**ACTION ITEM**
Return the data exactly, apart from leaving out the pictures.

(Saved entries)
● ● ● ●
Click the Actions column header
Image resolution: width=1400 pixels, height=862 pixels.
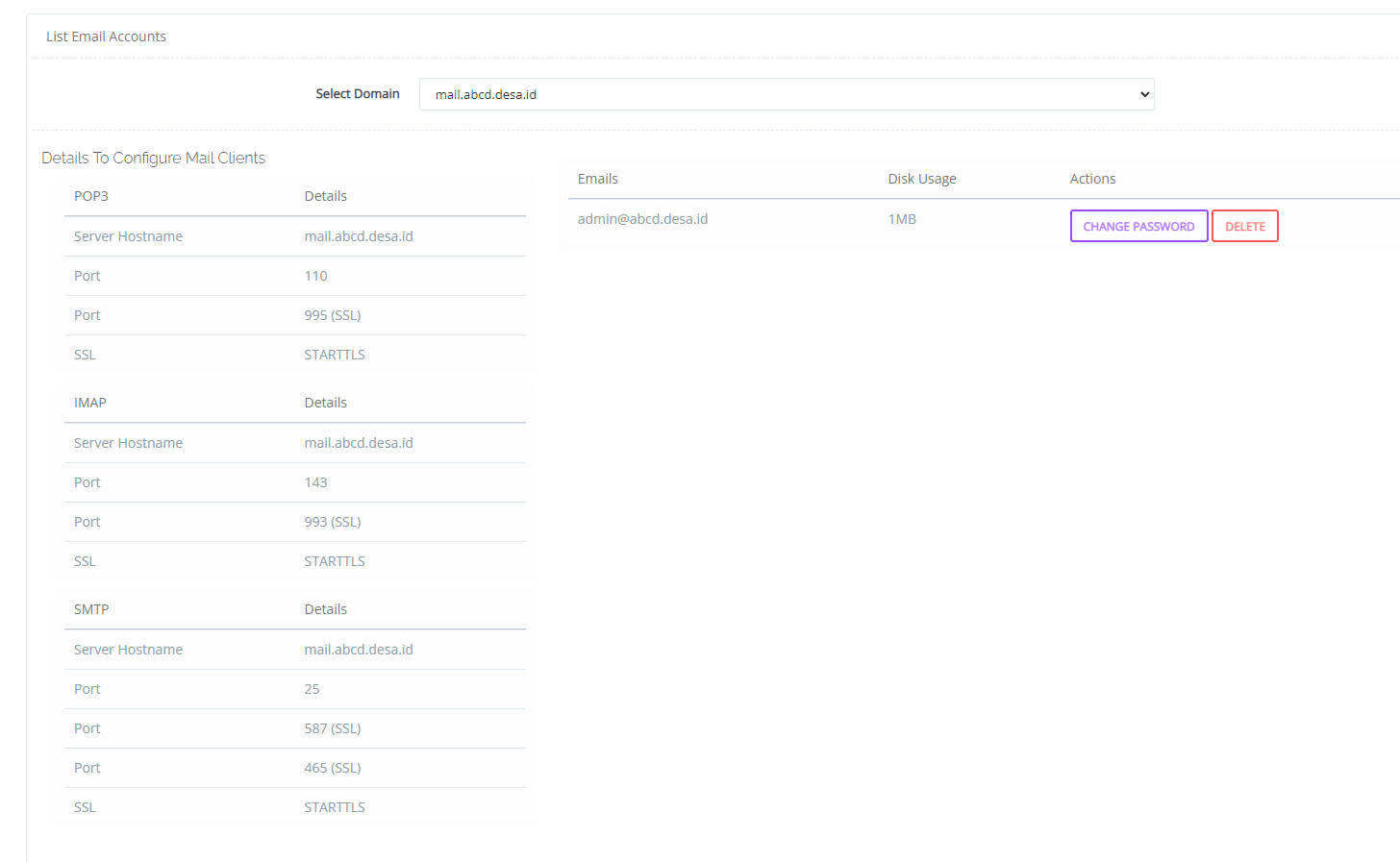pyautogui.click(x=1092, y=179)
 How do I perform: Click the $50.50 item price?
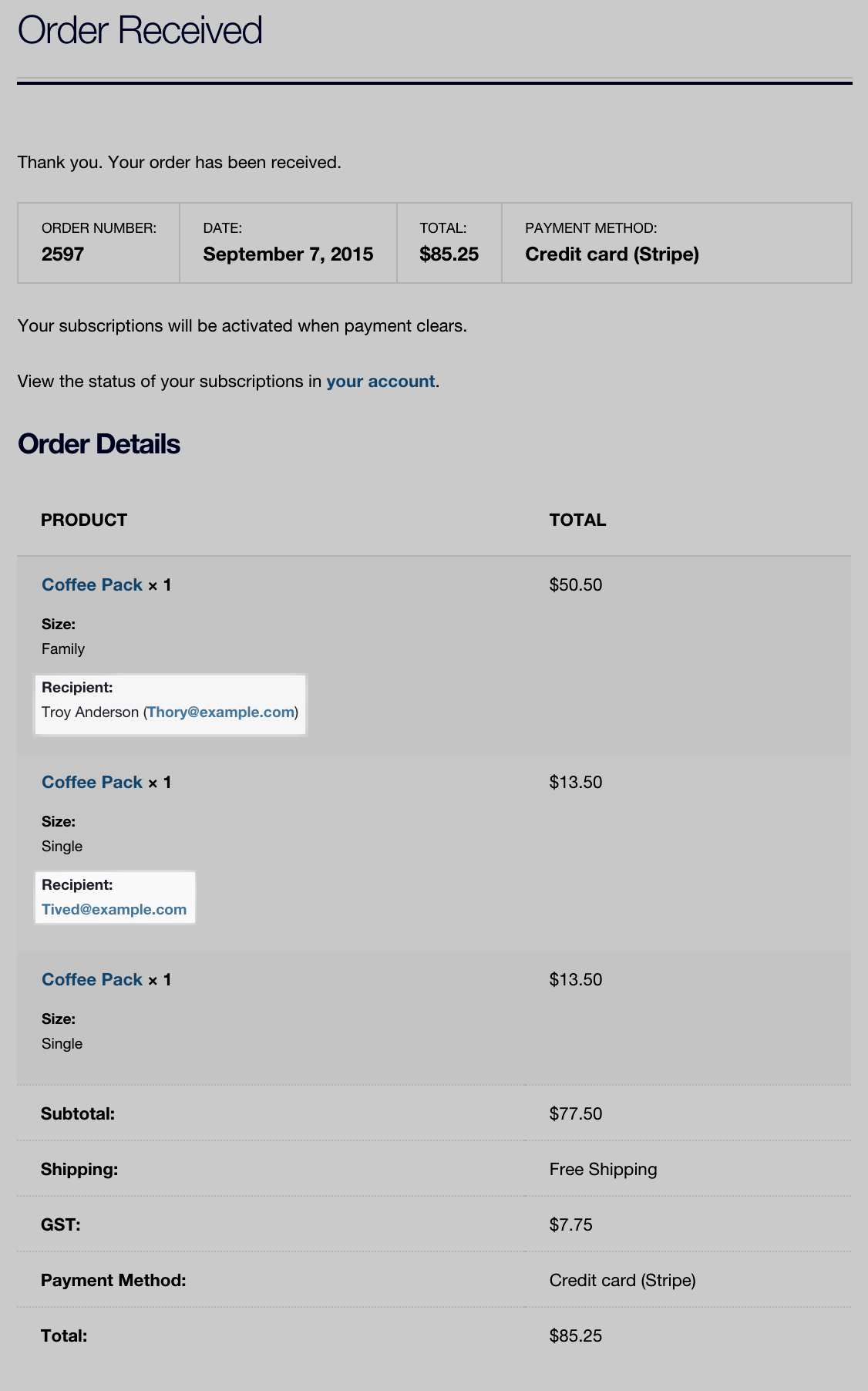click(575, 585)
● ● ● ●
**RESPONSE FOR THIS EXERCISE**
Click the Actions column header
Image resolution: width=1400 pixels, height=862 pixels.
pyautogui.click(x=1092, y=179)
 How do I perform: Click the $50.50 item price?
click(575, 585)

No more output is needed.